Evaluating and Mitigating Errors in LLM-Generated Web API Integrations
Daniel Maninger, Leon Chemnitz, Amir Molzam Sharifloo, Tushar Lamba, Jannis Brugger, Mira Mezini
TL;DR
The paper tackles the challenge of generating correct web API invocation code with LLMs, revealing that open-source models struggle due to endpoint and argument hallucinations. It introduces WAPIIBench, a dataset and evaluation pipeline built around OpenAPI specifications and Axios in JavaScript, with 395 synthetic endpoint tasks across real-world APIs.

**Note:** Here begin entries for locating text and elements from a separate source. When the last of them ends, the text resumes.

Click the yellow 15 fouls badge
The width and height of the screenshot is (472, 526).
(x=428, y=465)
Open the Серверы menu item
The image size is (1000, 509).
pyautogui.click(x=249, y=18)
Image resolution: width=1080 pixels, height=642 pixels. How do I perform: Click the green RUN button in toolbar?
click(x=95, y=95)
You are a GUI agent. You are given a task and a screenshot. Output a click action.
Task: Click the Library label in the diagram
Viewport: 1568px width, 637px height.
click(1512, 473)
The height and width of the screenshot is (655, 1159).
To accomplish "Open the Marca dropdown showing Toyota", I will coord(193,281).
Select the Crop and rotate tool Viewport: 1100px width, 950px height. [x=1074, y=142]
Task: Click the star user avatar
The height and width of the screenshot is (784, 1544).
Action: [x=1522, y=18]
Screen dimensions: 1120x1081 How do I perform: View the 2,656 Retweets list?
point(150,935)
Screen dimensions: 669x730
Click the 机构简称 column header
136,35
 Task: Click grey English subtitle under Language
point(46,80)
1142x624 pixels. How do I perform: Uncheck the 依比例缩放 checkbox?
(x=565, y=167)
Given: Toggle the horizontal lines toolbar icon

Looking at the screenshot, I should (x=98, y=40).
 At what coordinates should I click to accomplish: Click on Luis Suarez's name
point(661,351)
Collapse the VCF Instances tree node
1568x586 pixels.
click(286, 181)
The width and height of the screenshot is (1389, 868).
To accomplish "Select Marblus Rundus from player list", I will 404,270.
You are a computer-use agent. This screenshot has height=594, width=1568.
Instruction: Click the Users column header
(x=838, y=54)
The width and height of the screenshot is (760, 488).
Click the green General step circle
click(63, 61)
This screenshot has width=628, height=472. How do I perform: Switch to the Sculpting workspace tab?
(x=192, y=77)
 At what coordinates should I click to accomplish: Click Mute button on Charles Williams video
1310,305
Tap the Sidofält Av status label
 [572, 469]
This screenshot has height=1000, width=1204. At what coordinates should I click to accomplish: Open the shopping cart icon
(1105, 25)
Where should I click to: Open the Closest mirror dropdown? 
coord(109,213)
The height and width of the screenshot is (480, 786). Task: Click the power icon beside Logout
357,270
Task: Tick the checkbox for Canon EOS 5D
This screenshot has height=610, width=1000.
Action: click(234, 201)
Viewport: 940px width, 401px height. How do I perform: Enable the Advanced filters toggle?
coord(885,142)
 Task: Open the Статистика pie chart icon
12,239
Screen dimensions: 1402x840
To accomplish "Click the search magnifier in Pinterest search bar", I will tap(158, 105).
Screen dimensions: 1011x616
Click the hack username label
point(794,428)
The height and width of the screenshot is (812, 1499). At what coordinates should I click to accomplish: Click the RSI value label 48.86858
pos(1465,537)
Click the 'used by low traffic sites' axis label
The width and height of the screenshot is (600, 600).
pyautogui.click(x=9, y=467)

After establishing the baseline unconstrained performance, it proposes constrained decoding by automatically translating API specifications into regex constraints, which enforces API compliance during generation. The results show substantial improvements in correctness (average gains of 90–135%) and elimination of illegal endpoints/arguments, making mid-size open-source models competitive with some commercial models. The work provides a practical framework and artifacts for reliable API integration code generation and outlines future directions for broader API support and integration with additional reliability-enhancing techniques.
Abstract
API integration is a cornerstone of our digital infrastructure, enabling software systems to connect and interact. However, as shown by many studies, writing or generating correct code to invoke APIs, particularly web APIs, is challenging. Although large language models (LLMs) have become popular in software development, their effectiveness in automating the generation of web API integration code remains unexplored. In order to address this, we present WAPIIBench, a dataset and evaluation pipeline designed to assess the ability of LLMs to generate web API invocation code. Our experiments with several open-source LLMs reveal that generating API invocations poses a significant challenge, resulting in hallucinated endpoints, incorrect argument usage, and other errors. None of the evaluated open-source models was able to solve more than 40% of the tasks. Motivated by those findings, we explore the potential of constrained decoding for generating API invocations. To this end, we propose an automatic translation from API specifications to constraints. Our approach prevents violations of API usage rules and significantly increases the overall correctness of the generated code, on average by 90% and 135%, depending on the provided starter code.